Supplied text>

DPDK patches and discussions
 help / color / mirror / Atom feed
* [PATCH] mbuf: optimize segment prefree
@ 2025-08-27 21:35 Morten Brørup
  2025-08-27 23:17 ` Stephen Hemminger
  2025-10-06 14:49 ` Morten Brørup
  0 siblings, 2 replies; 5+ messages in thread
From: Morten Brørup @ 2025-08-27 21:35 UTC (permalink / raw)
  To: dev; +Cc: Morten Brørup

Eefactored rte_pktmbuf_prefree_seg() for both performance and readability.

With the optimized RTE_MBUF_DIRECT() macro, the common likely code path
now fits within one instruction cache line on x86-64 when built with GCC.

Signed-off-by: Morten Brørup <mb@smartsharesystems.com>
---
 lib/mbuf/rte_mbuf.h      | 52 ++++++++++++++++------------------------
 lib/mbuf/rte_mbuf_core.h |  8 +++++++
 2 files changed, 28 insertions(+), 32 deletions(-)

diff --git a/lib/mbuf/rte_mbuf.h b/lib/mbuf/rte_mbuf.h
index 06ab7502a5..f4a348597f 100644
--- a/lib/mbuf/rte_mbuf.h
+++ b/lib/mbuf/rte_mbuf.h
@@ -31,6 +31,7 @@
  * http://www.kohala.com/start/tcpipiv2.html
  */
 
+#include <stdbool.h>
 #include <stdint.h>
 
 #include <rte_common.h>
@@ -1423,44 +1424,31 @@ static inline int __rte_pktmbuf_pinned_extbuf_decref(struct rte_mbuf *m)
 static __rte_always_inline struct rte_mbuf *
 rte_pktmbuf_prefree_seg(struct rte_mbuf *m)

Provided material>
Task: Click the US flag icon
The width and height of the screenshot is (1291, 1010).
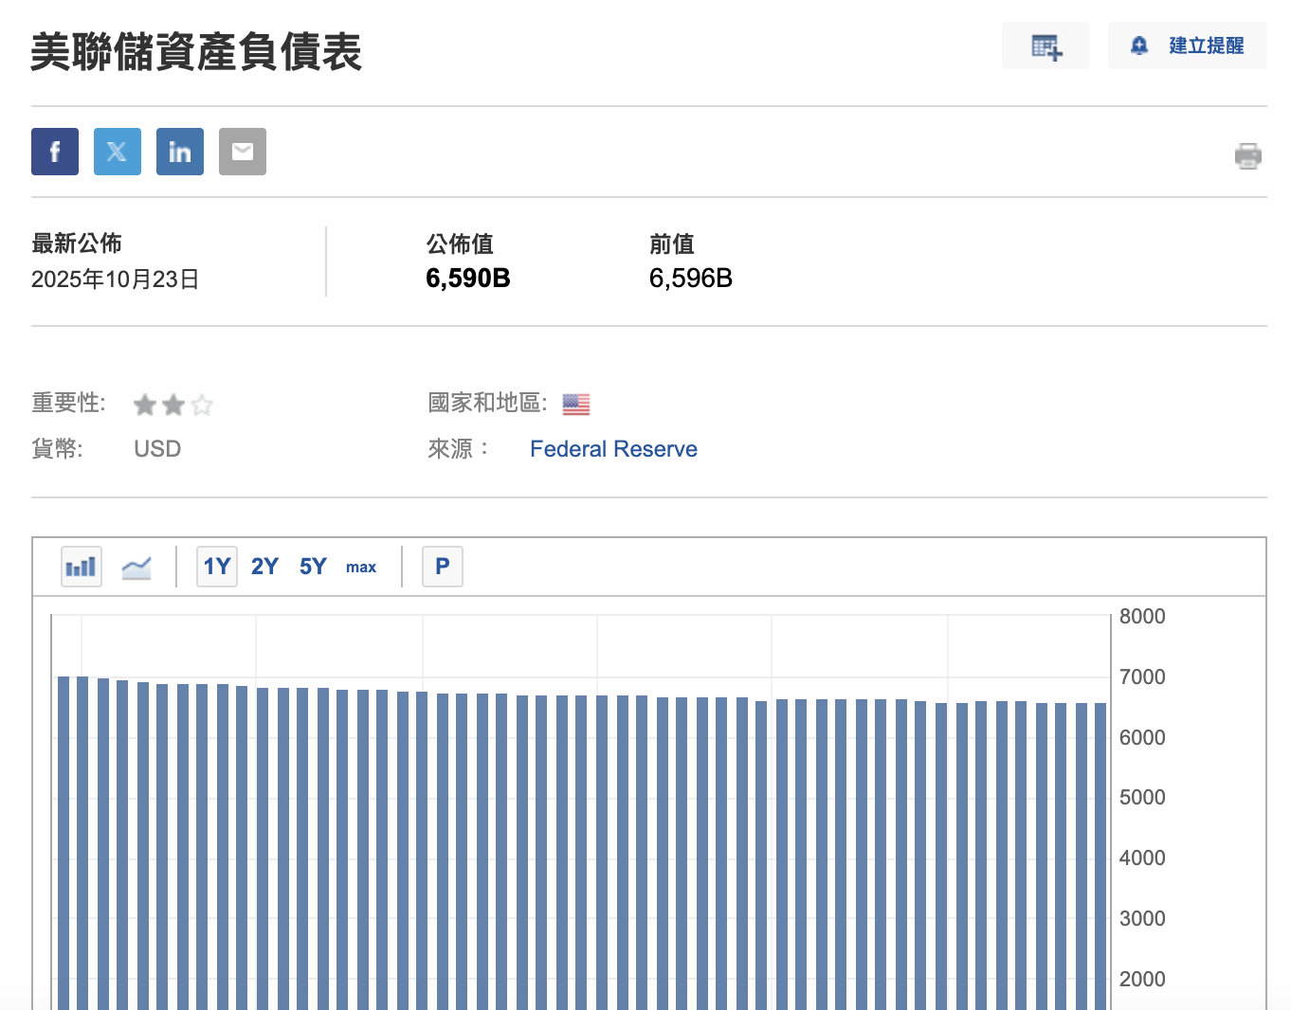Action: 576,405
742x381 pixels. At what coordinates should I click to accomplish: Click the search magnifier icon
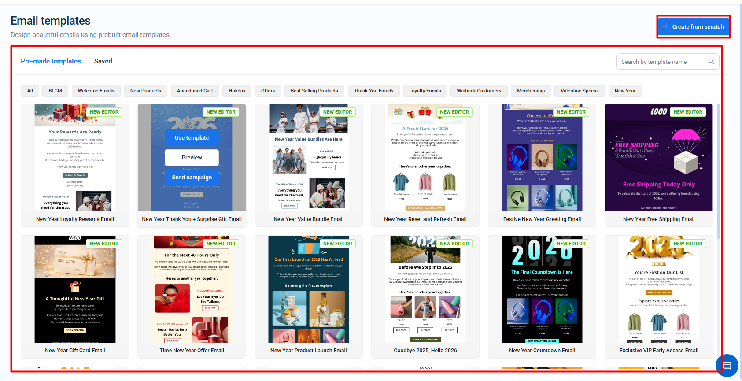(711, 62)
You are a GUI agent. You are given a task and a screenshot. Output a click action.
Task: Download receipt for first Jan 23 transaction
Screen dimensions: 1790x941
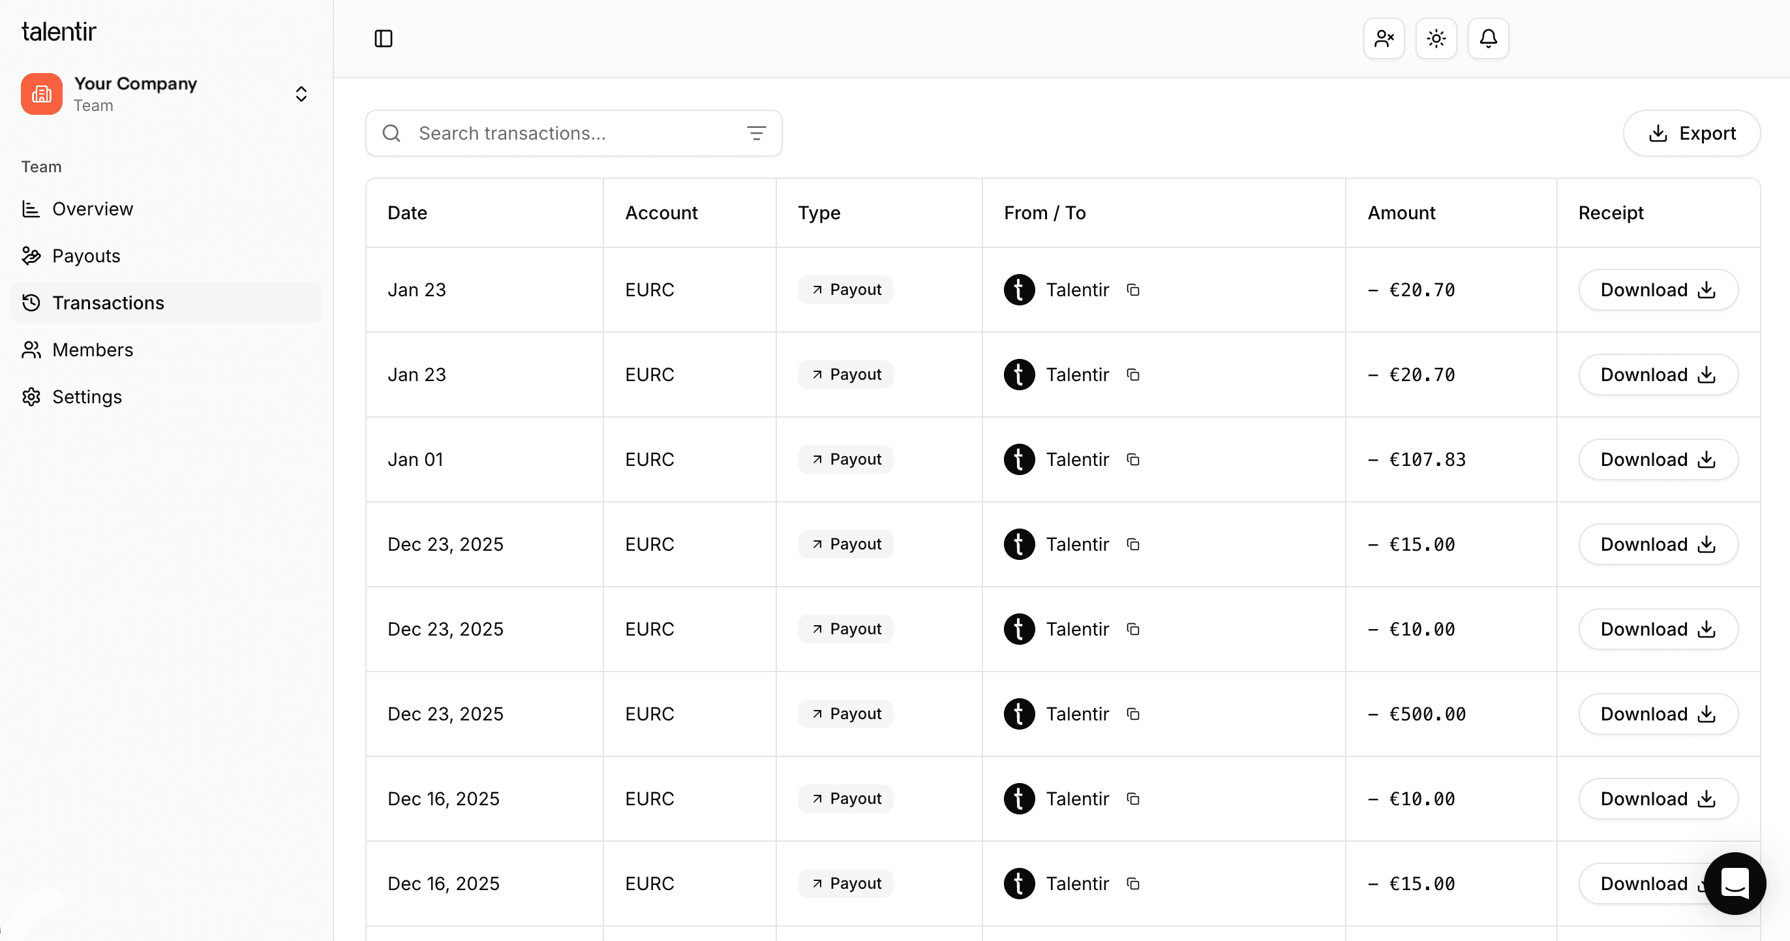click(1658, 290)
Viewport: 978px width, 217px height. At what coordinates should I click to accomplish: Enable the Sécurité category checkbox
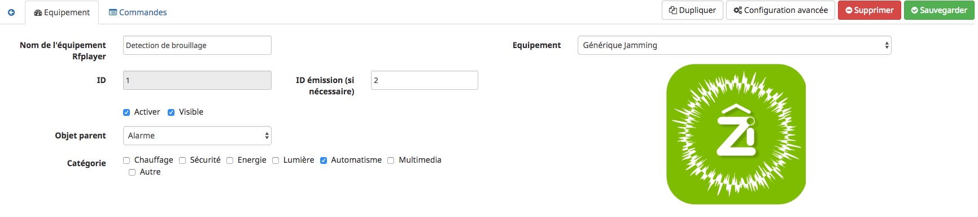point(182,160)
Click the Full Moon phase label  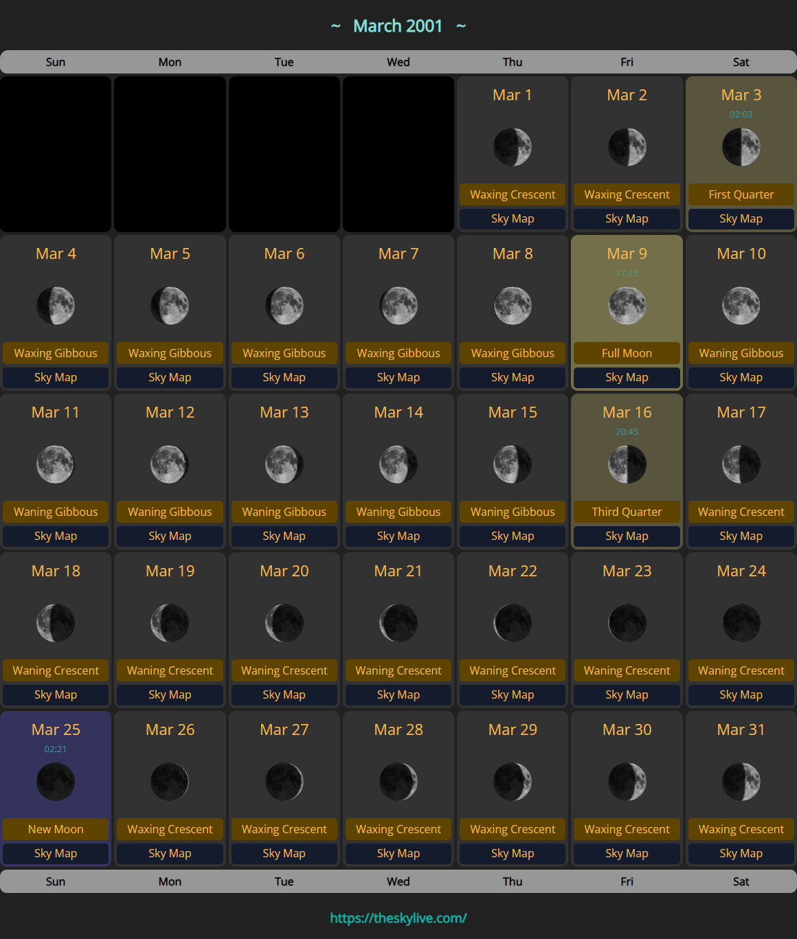tap(627, 353)
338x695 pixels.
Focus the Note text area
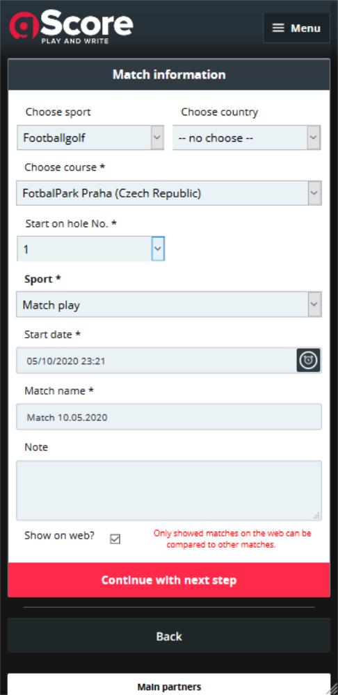tap(169, 490)
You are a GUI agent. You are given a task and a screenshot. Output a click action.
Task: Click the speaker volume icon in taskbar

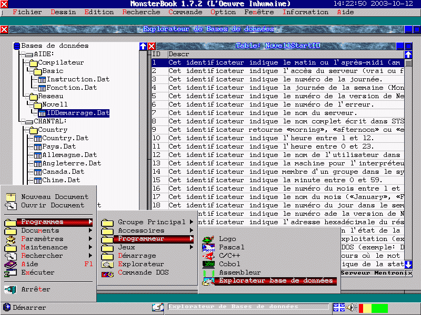(350, 308)
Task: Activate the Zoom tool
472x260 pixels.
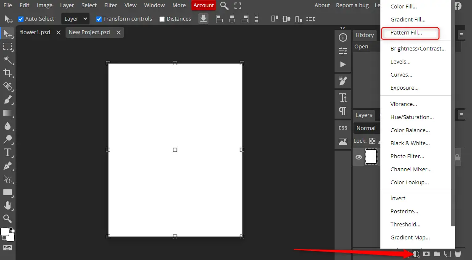Action: 8,218
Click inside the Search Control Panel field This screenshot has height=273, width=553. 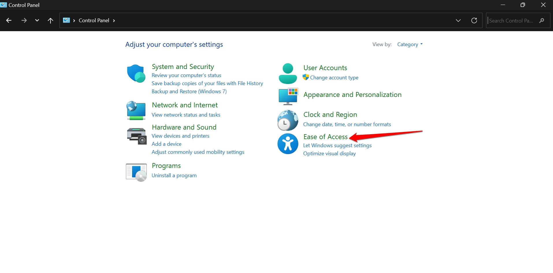[511, 20]
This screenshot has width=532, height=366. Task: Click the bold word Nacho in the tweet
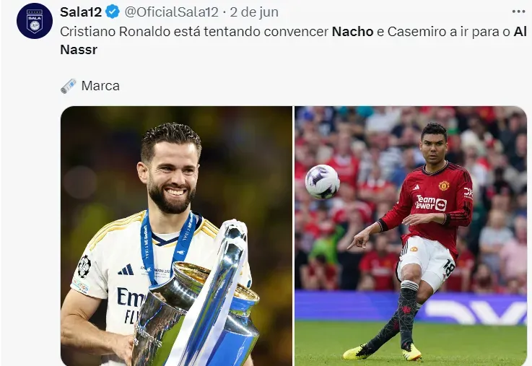pyautogui.click(x=352, y=32)
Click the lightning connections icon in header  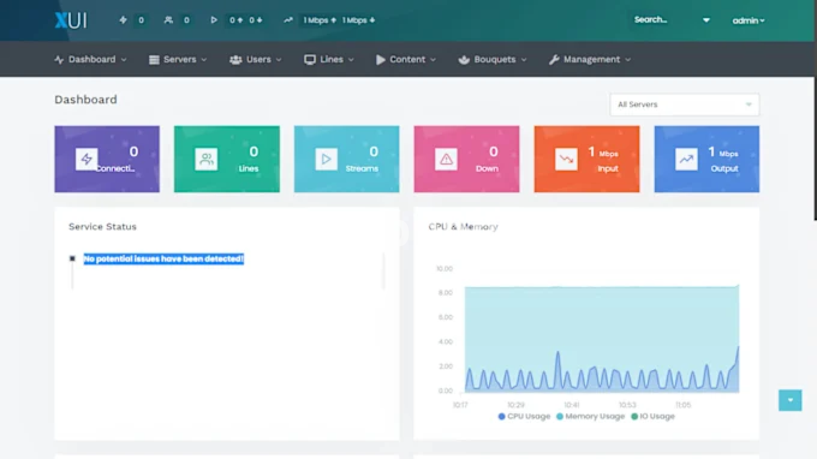point(123,20)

Task 1>
Please rewrite the mbuf patch, starting at the words "Eefactored rte_pktmbuf_prefree_seg() for" and stopping after "insertions(+), 32 deletions(-)", with "GCC" swapped for "Clang".
Task 2>
List every header file named in an #include line in the mbuf patch.
Task 3>
In the mbuf patch, on what architecture does the common likely code path now fit within one instruction cache line?

Task output 1>
Eefactored rte_pktmbuf_prefree_seg() for both performance and readability.

With the optimized RTE_MBUF_DIRECT() macro, the common likely code path
now fits within one instruction cache line on x86-64 when built with Clang.

Signed-off-by: Morten Brørup <mb@smartsharesystems.com>
---
 lib/mbuf/rte_mbuf.h      | 52 ++++++++++++++++------------------------
 lib/mbuf/rte_mbuf_core.h |  8 +++++++
 2 files changed, 28 insertions(+), 32 deletions(-)

Task output 2>
stdbool.h
stdint.h
rte_common.h

Task output 3>
x86-64, when built with GCC.